>> Begin DATA EXTRACT

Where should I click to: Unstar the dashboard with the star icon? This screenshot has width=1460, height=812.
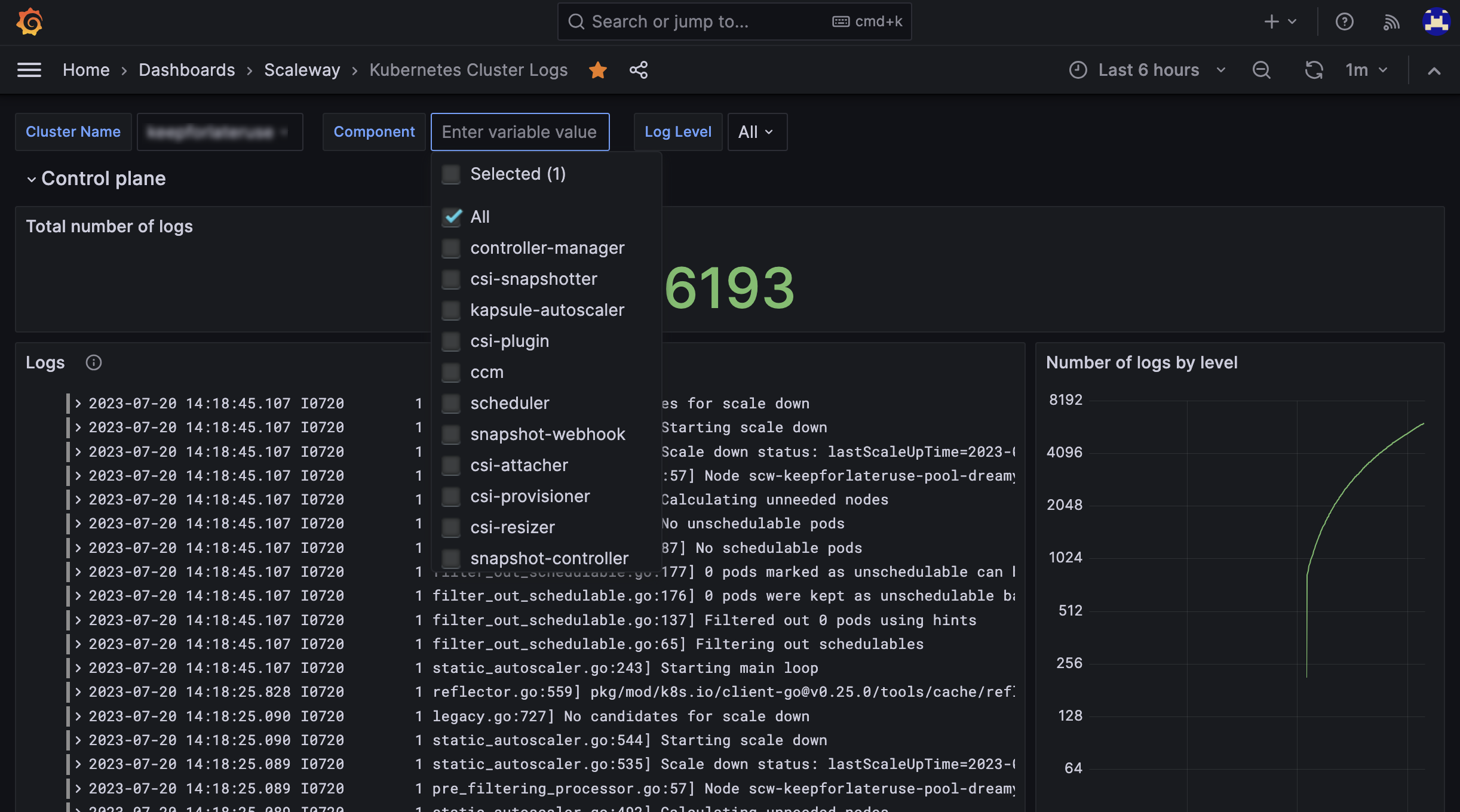click(597, 70)
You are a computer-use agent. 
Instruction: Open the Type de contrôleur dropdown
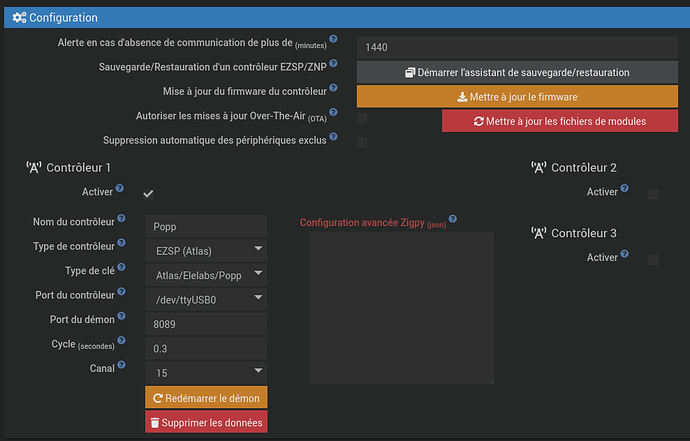tap(206, 249)
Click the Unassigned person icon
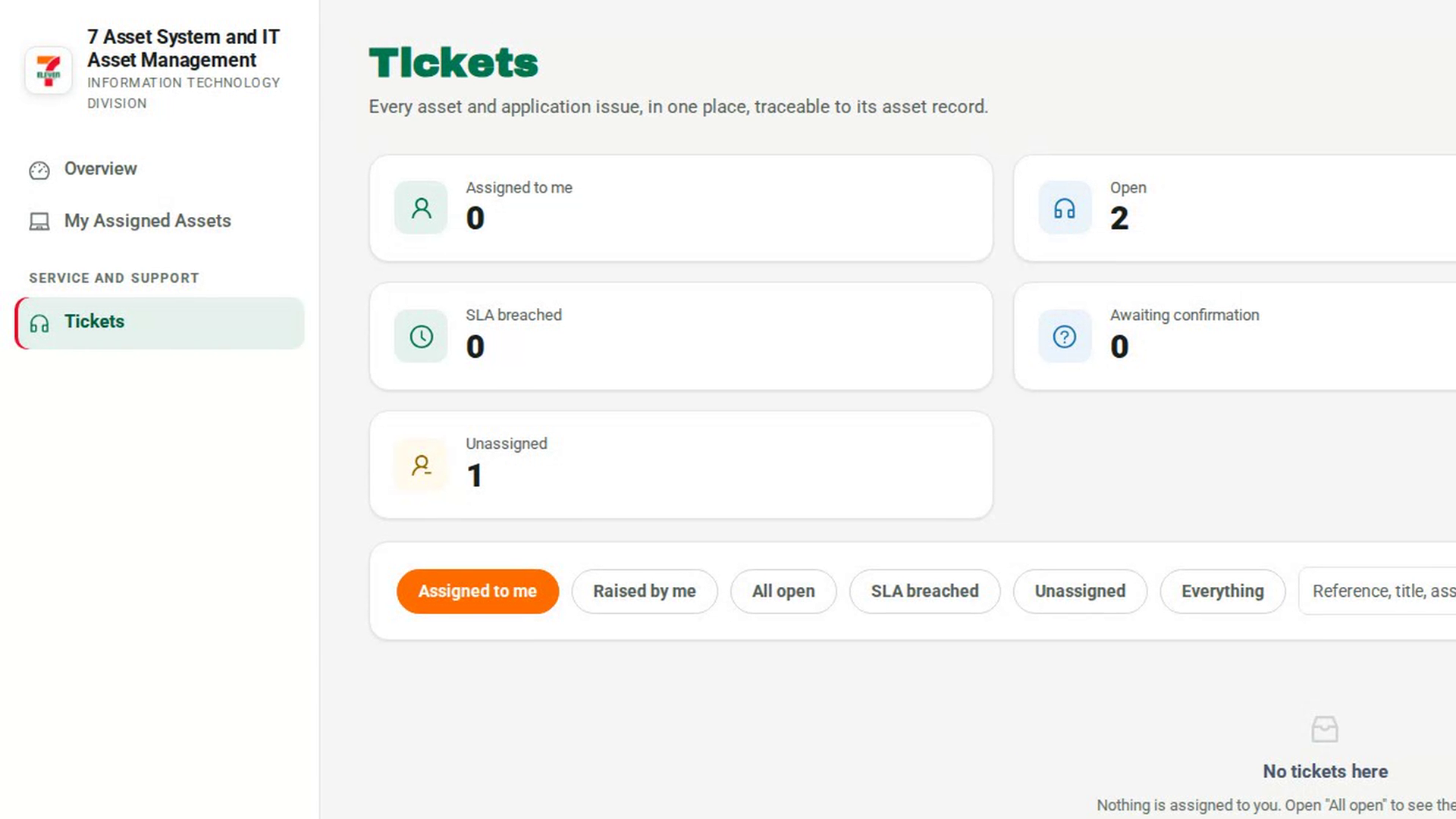1456x819 pixels. [421, 465]
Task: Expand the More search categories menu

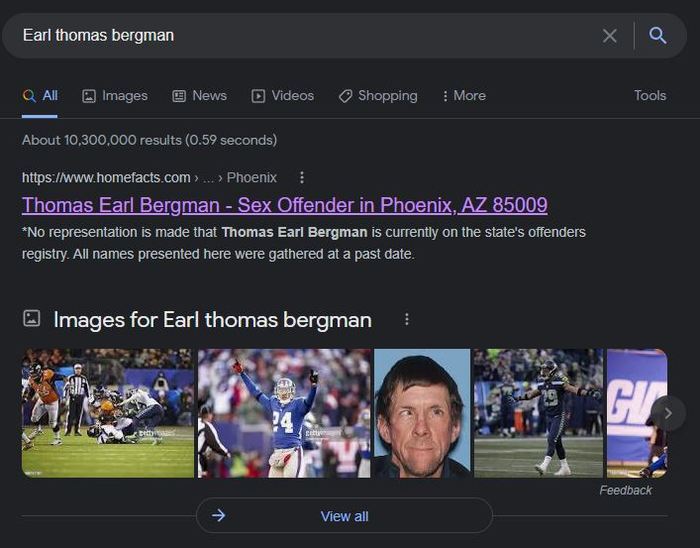Action: point(463,96)
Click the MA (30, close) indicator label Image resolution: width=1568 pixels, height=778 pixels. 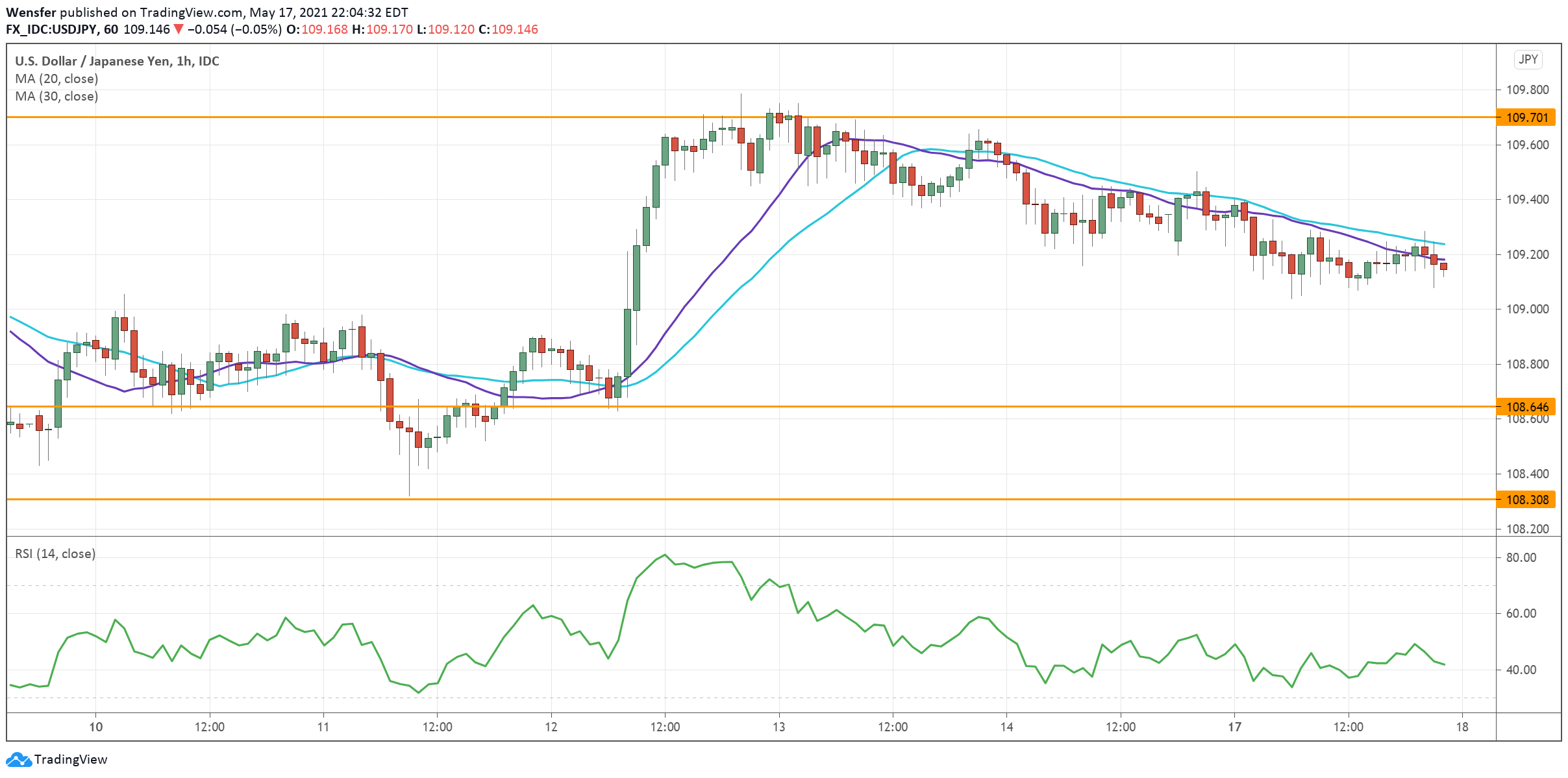[56, 96]
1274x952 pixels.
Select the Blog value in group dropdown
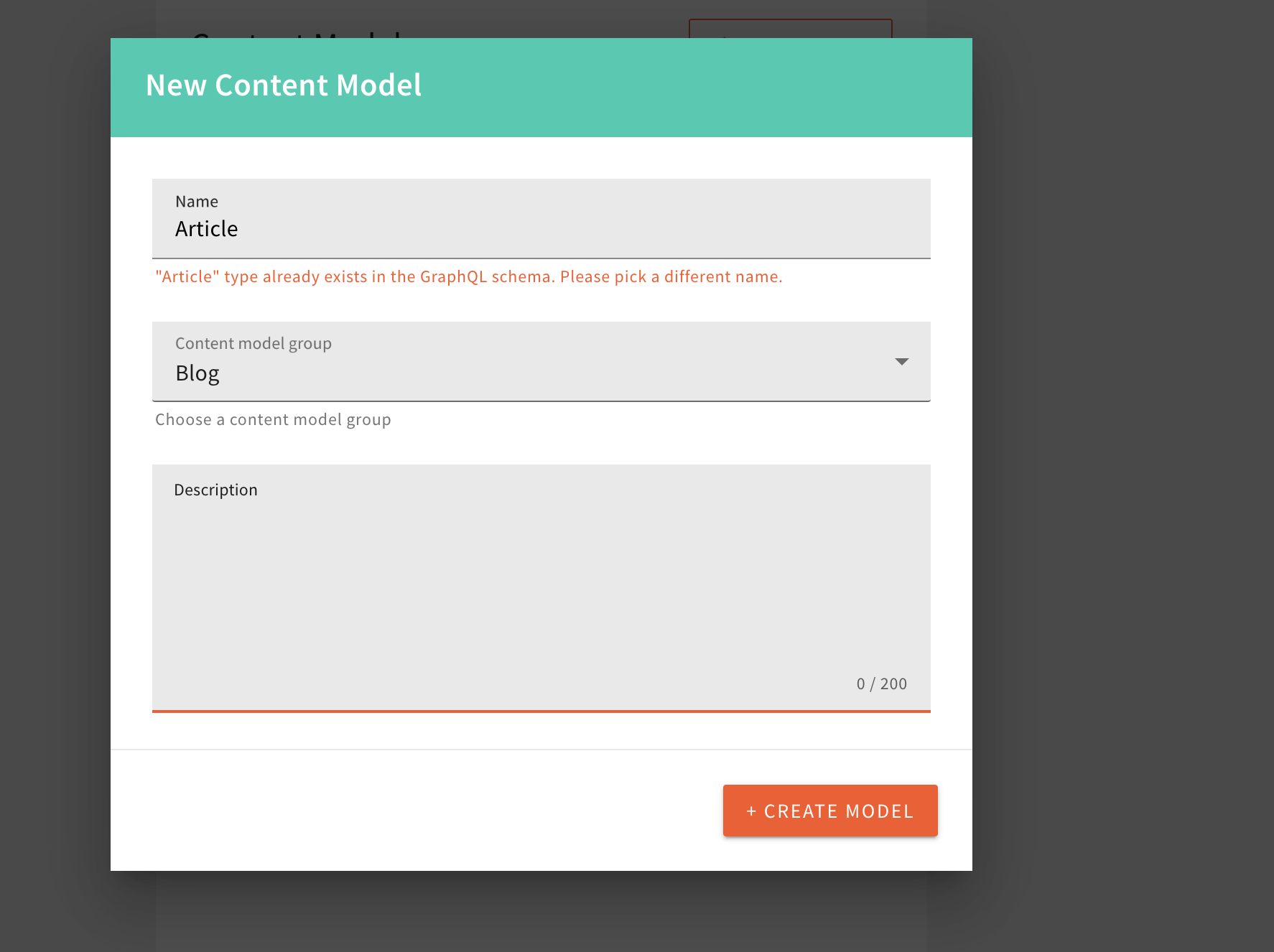(x=197, y=373)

>> End DATA EXTRACT

## GIVEN PROBLEM
Reproduce the rows word for word, starting at the very beginning and ending with the line that contains "Action: point(463,96)". Omit the pictures from your copy.

## WORKED SOLUTION
Where should I click to: Unstar the dashboard with the star icon? This screenshot has width=1460, height=812.
click(597, 70)
You are a computer-use agent. 
Instruction: Open the Type de contrôleur dropdown
tap(206, 249)
Click the Unassigned person icon
1456x819 pixels. [421, 465]
Task: Expand the More search categories menu

Action: point(463,96)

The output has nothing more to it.